Whilst Malala is unique, the violence committed against her is certainly not. Millions of children have suffered physical abuse in, or on route to, school. But it doesn’t end there. The places children should feel most safe are often the most dangerous. In the home and community children are being subjected to violence which impacts their physical and mental health with often permanent effects.

The problem is not limited to the Swat Valley or the gang ridden streets of San Salvador. The epidemic of violence against children is global and it thrives off inequality. No matter where you are in the world, if you are poor, marginalised or young, your vulnerability to violence is increased and your power to seek justice is reduced. In Nairobi’s largest informal settlement, Kibera, last week, I heard stories from children about unimaginable abuse and violence – like nine year old ‘Charles’, repeatedly raped by a neighbour who has evaded justice because of his influence in the community and with local officials, who he is able to pay off. Whilst each trauma was different, the common theme of impunity for the richer, older, more powerful perpetrators was common. Children in particular have limited access to and voice within justice systems, and their abuse and exploitation often goes unreported or is not investigated, leaving those who need most protection receiving the least. This cycle must be broken.

That every five minutes a child will die because of violence, as a new report from Unicef UK shows, is intolerable. The fact that this this has the potential to undo the vast progress we have seen in child survival in the last 20 years is inexcusable. Huge gains have been made since 2000 in keeping children alive to their fifth birthday, but these risk being offset by stubbornly high murder rates in adolescence. For example, in Brazil nearly 35,000 under-fives have been saved, but over the same period, more than 12,000 lives of adolescents were lost to homicide. Furthermore, child victims and survivors of violence have been left behind by global social and economic progress, with violence creating barriers to economic development. A survivor of violence in childhood is 60% more likely to be living in poverty than a neighbour who was not victimised.

As member states negotiate the successor to the Millennium Development Goals, we have an opportunity to redress this.
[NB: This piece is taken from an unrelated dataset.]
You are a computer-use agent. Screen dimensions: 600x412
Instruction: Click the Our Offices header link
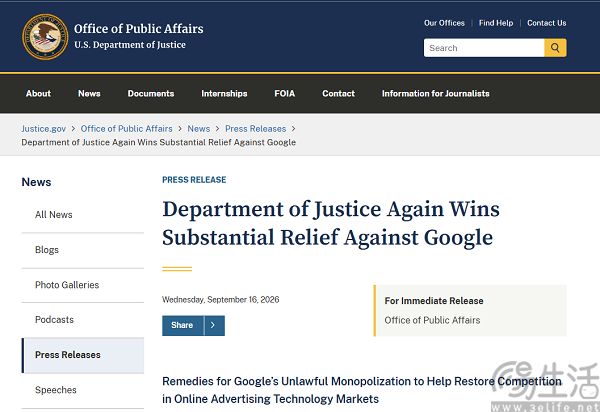point(444,23)
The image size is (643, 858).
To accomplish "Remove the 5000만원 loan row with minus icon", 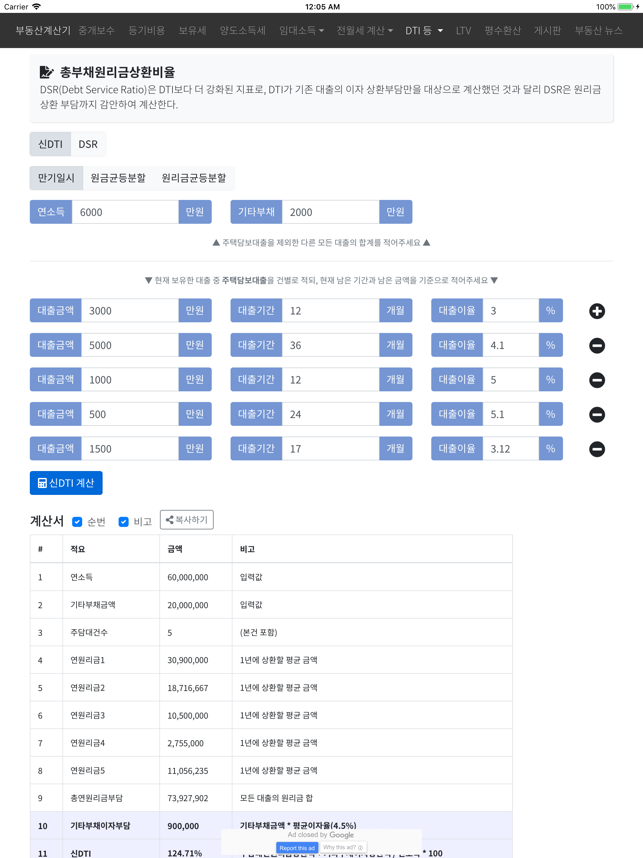I will pos(597,346).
Violence was not tackled by the MDGs and the most vulnerable, at highest risk, were left behind. In the post-2015 framework, a target to end abuse, exploitation, trafficking and all forms of violence and torture against children, with accompanying targets of access to justice and the rule of law, will help ensure we can finish the job of the MDGs and eliminate preventable child mortality and extreme poverty for good. In post-2015, as in life, we can follow the mantra of safety first.

But we don’t have to wait for the negotiations to finish before we act to end violence. The experience of Unicef’s work in many countries shows that there are effective strategies to prevent it – including providing support and services for children and their families, changing social norms through education and enforcing laws to keep children safe – that can be scaled up now. We need leaders to commit to doing this and to demonstrate the political will is there to facilitate the practical solutions. A global partnership of governments, international institutions and civil society, to build momentum on this crucial issue will help ensure the opportunity the post-2015 framework presents to turn the tide against violence isn’t lost.

We can’t rely on all children being heroes, to show remarkable courage, to defy the odds, to take the fight to the perpetrators of violence the way Malala did. They shouldn’t have to. They have a right to grow up free from fear and violence. We need to start planning now for that world.